(ACTION ITEM): Output the lines starting at the first one and ending at the line containing "coordinates (358, 826).", copied without any changes. Leave the pictures out of your answer.

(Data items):
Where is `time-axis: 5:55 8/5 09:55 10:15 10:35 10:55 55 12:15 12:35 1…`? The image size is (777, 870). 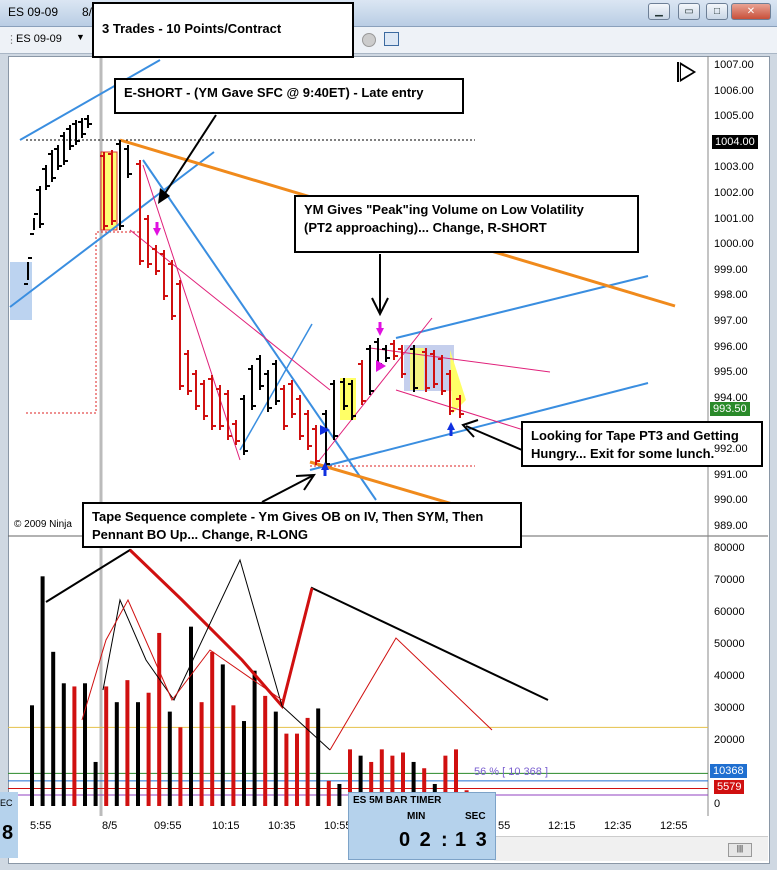
time-axis: 5:55 8/5 09:55 10:15 10:35 10:55 55 12:15 12:35 1… is located at coordinates (358, 826).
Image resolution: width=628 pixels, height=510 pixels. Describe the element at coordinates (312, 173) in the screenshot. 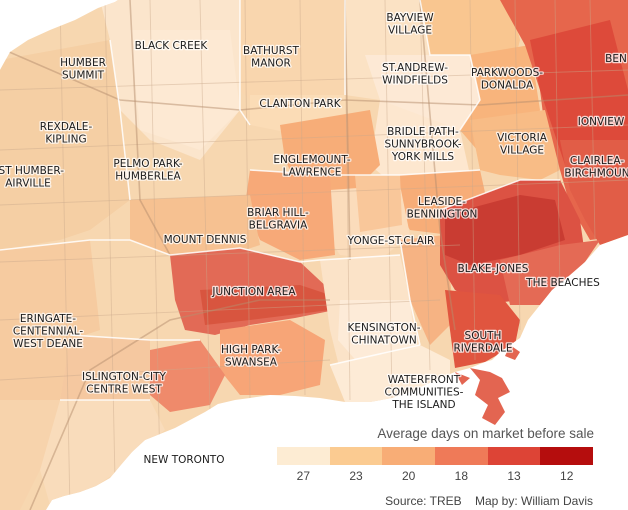

I see `neighbourhood-label-line: LAWRENCE` at that location.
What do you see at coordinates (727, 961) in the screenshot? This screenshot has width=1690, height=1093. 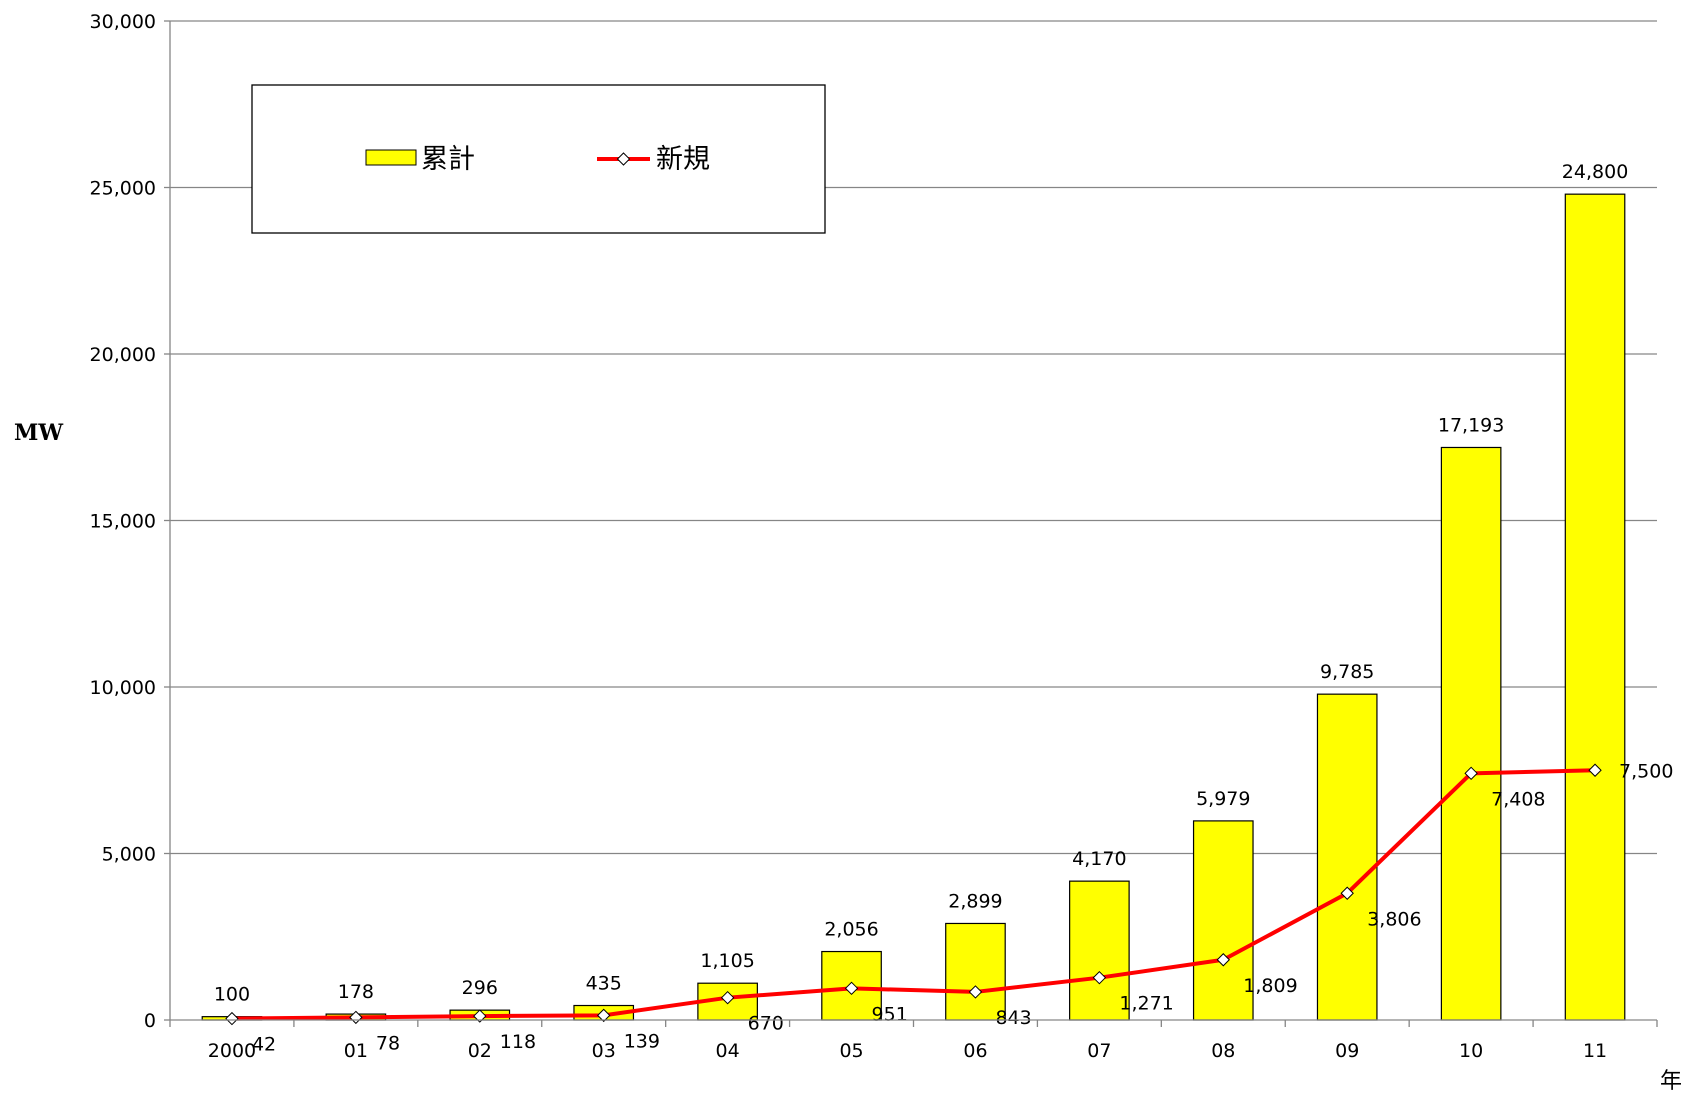 I see `bar-label-04: 1,105` at bounding box center [727, 961].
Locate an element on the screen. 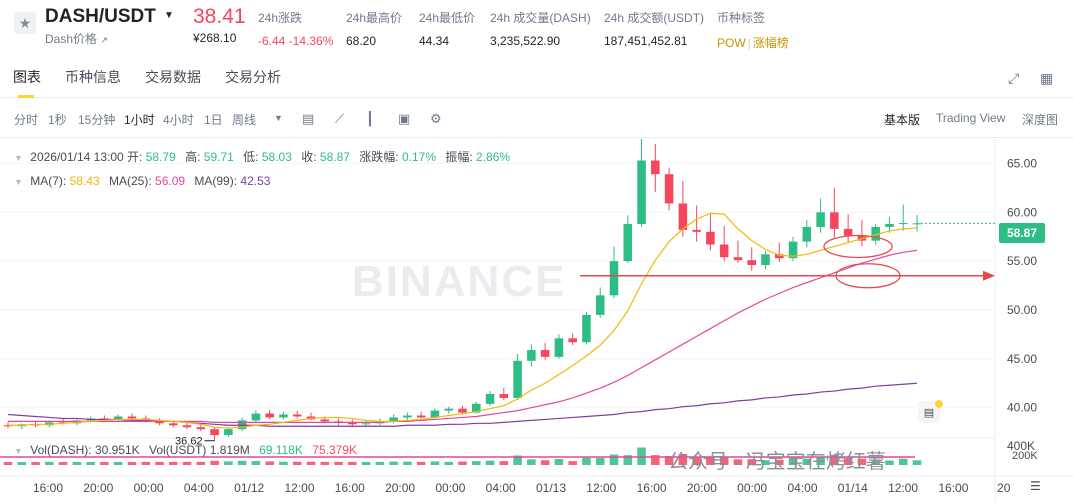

(SOLUTION TO THIS PROBLEM):
Where is `time-axis: 5:55 8/5 09:55 10:15 10:35 10:55 55 12:15 12:35 1…`? The image size is (777, 870). 
time-axis: 5:55 8/5 09:55 10:15 10:35 10:55 55 12:15 12:35 1… is located at coordinates (358, 826).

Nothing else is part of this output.